LAMPUNG BARAT – Pekon Puramekar, Kecamatan Gedungsurian, kembali menorehkan prestasi dengan mewakili Kabupaten Lampung Barat dalam ajang Lomba Desa dan Kelurahan (Lomdeskel) Tingkat Provinsi Lampung Tahun 2026. Setelah berhasil melewati tahapan seleksi administrasi dan verifikasi lapangan, Pekon Puramekar kini memasuki tahap paparan yang digelar Dinas Pemberdayaan Masyarakat, Desa dan Transmigrasi (PMDT) Provinsi Lampung, Selasa (23/6/2026).
Paparan berlangsung di Ruang Rapat Dinas PMDT Provinsi Lampung. Dalam kesempatan tersebut, Peratin Pekon Puramekar Anderi bersama Ketua Tim Penggerak PKK Pekon Puramekar Edeh Ratnasari mempresentasikan berbagai capaian pembangunan, inovasi pelayanan, serta program pemberdayaan masyarakat di hadapan tim penilai tingkat provinsi. Keduanya didampingi Kepala Bidang Penataan dan Kerja Sama Pekon Dinas Pemberdayaan Masyarakat dan Pekon (DPMP) Lampung Barat, Candrapaska, S.Sos.
Mewakili Kepala DPMP Lampung Barat Bulki, Candrapaska mengatakan keberhasilan Pekon Puramekar melaju hingga tahap paparan menjadi kebanggaan tersendiri bagi Kabupaten Lampung Barat.
Menurutnya, tahap paparan merupakan salah satu fase penting dalam penilaian karena peserta harus mampu menjelaskan secara komprehensif berbagai capaian pembangunan, tata kelola pemerintahan, inovasi pelayanan publik, hingga program pemberdayaan masyarakat yang telah dijalankan.
"Pekon Puramekar menjadi salah satu dari tujuh desa dan kelurahan di Provinsi Lampung yang berhasil lolos ke tahap paparan. Ini menunjukkan bahwa pembangunan yang dilakukan selama ini mendapat perhatian dan penilaian positif," ujar Candrapaska.
Ia menjelaskan, pelaksanaan lomba mengacu pada Peraturan Menteri Dalam Negeri Nomor 81 Tahun 2015 tentang Evaluasi Perkembangan Desa dan Kelurahan. Karena itu, setiap peserta dituntut mampu memaparkan program unggulan beserta dampaknya terhadap peningkatan kesejahteraan masyarakat.
"Kami berharap hasil paparan yang disampaikan dapat memberikan nilai terbaik sehingga Pekon Puramekar mampu meraih prestasi membanggakan bagi Lampung Barat di tingkat provinsi," harapnya.
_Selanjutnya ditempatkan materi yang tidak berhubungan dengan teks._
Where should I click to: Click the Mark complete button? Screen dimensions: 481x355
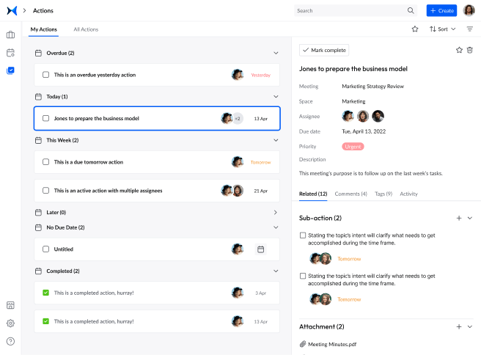pyautogui.click(x=324, y=50)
Dalam pemaparannya, Anderi menjelaskan bahwa Pekon Puramekar memiliki luas wilayah sekitar 1.327 hektare dengan jumlah penduduk mencapai 4.440 jiwa yang tersebar di 10 pemangku. Berbagai program pembangunan terus dijalankan secara berkelanjutan dengan melibatkan partisipasi aktif masyarakat.
Pada sektor infrastruktur, pemerintah pekon telah membangun dan meningkatkan jalan lingkungan serta Jalan Usaha Tani (JUT) guna memperlancar mobilitas warga dan distribusi hasil pertanian. Selain itu, pembangunan sembilan titik sumur bor dilakukan untuk memperluas akses air bersih bagi masyarakat.
"Pembangunan infrastruktur menjadi salah satu fokus utama kami karena berdampak langsung terhadap peningkatan kesejahteraan masyarakat, terutama dalam mendukung aktivitas pertanian dan kebutuhan dasar warga," jelas Anderi.
Di bidang pendidikan, Pekon Puramekar telah membangun pagar dan merehabilitasi gedung TK/PAUD, sekaligus membangun gedung perpustakaan pekon sebagai pusat literasi masyarakat. Sementara di sektor ekonomi, pembangunan gedung Badan Usaha Milik Desa (BUMDes) dilakukan untuk memperkuat kelembagaan ekonomi dan mendukung pengembangan usaha masyarakat.